Customers who listen to the buzz and mistakenly purchase a Passport thinking it’s just like any other Android or iOS handset will quickly bump into the very real compatibility and app selection issues that have plagued BB10 from the beginning. The resulting high return rate, coupled with the inevitable scathing reviews from journalists who have no clue about BlackBerry or the design philosophy behind the device, will create the same kind of negative media spiral that doomed the Playbook.

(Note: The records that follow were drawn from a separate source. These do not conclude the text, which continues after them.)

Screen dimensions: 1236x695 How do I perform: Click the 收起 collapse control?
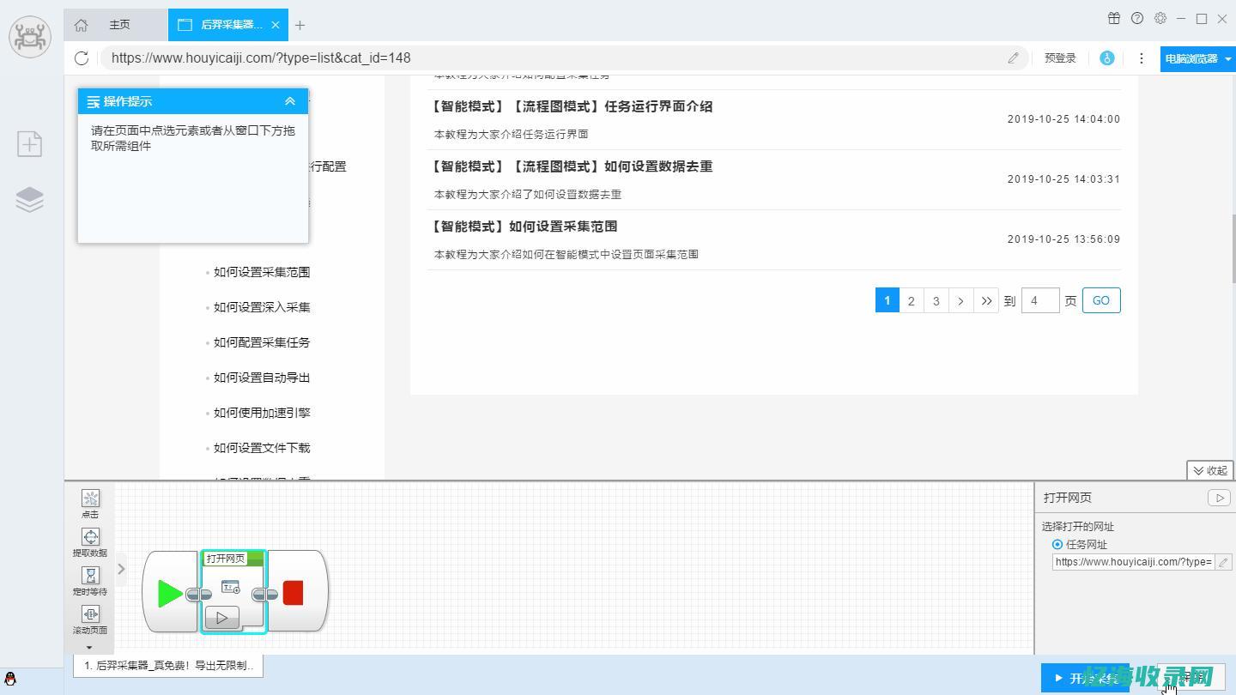1209,470
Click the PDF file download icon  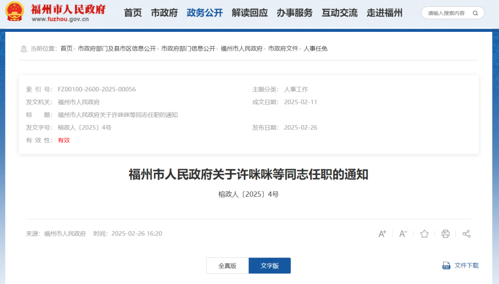(x=446, y=266)

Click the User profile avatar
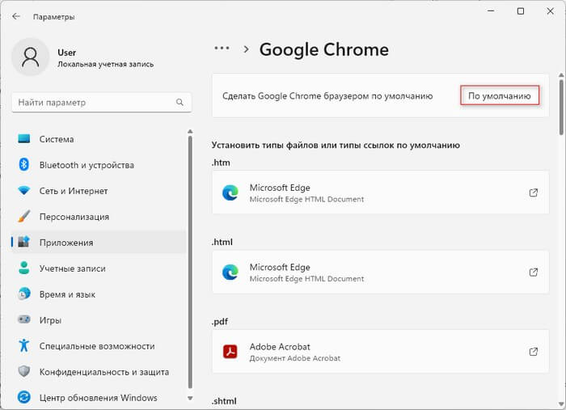[31, 57]
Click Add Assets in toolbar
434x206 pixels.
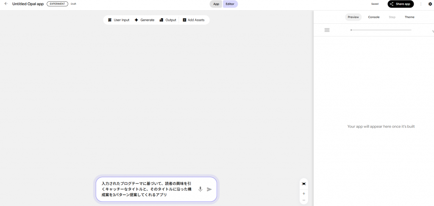coord(194,20)

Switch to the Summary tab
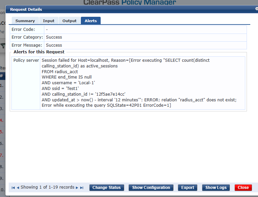click(x=25, y=21)
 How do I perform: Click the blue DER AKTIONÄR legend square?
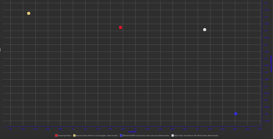[121, 135]
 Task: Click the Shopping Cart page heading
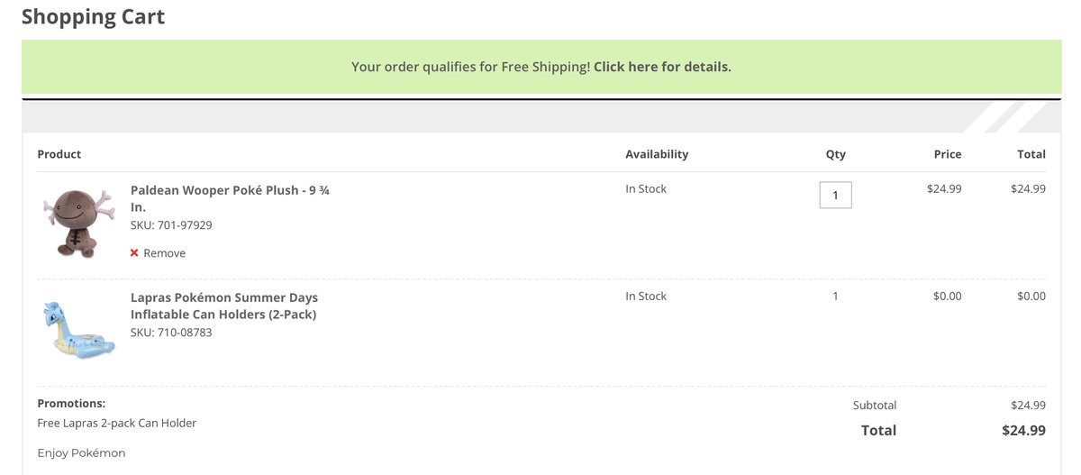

None of this would be such a big deal if, as a company, BlackBerry was willing to settle for simply maintaining its legacy customer base. But years of belt-tightening and cost-cutting -- not to mention the unceremonious axing of underperforming products, like the Playbook -- have shown that the folks from Waterloo have little patience for small volume platforms with niche appeal.
BlackBerry’s shareholders want the company to do more than just tread water. They want it to start growing the business again, and the temptation for BlackBerry to oversell its portfolio in an effort to tap into the larger consumer market may be too strong to resist. In other words, all of the ingredients are in place for a repeat of the Playbook fiasco.
The remaining comments mostly fall under either the "you’re a shill for Apple/Google/Microsoft" category, or the "you’re a discredited journalist with questionable ethics and thus should be ignored" mantle (yet you took the time to comment).
With regard to the first line of attack, I consider it a badge of honor any time I get accused of being on some company’s payroll. And when I successfully provoke a response from two or more major camps within any 30 day period (as I have here on several occasions), I give myself an extra pat on the back for a job well done.
And as for the "discredited journalist" comments, seriously? Four years later and people are still beating that old horse? Larry Dignan’s "Watergatian" effort to discredit me dug up what, exactly? That I ran a small, one-person consultancy firm? Check. That I really did have huge Wall Street clients, like Morgan Stanley, who site-license my software? Check. That I never actually falsified any data or otherwise published anything demonstrably untrue? Check.
In fact, the only thing this buffoon ever managed to "pin" on me was that I once used the name "Craig Barth" to separate my very real, full-time job supporting Morgan and others, from my very frivolous, part-time gig as a shock-jock blogger for InfoWorld. And even then, he got the story wrong when he claimed that Mr. Barth was some fictitious character I created.
After all these years, I’m still amazed that nobody ever thought to ask what the "C" stands for in "Randall C. Kennedy" (hint: it rhymes with "Greg"). Or bothered to do a vital records search (I’m notorious, after all) and thus discovered that (surprise) I wasn’t born a Kennedy.
Let it go, folks. And meet me back here in a year so I can say "I told you so!"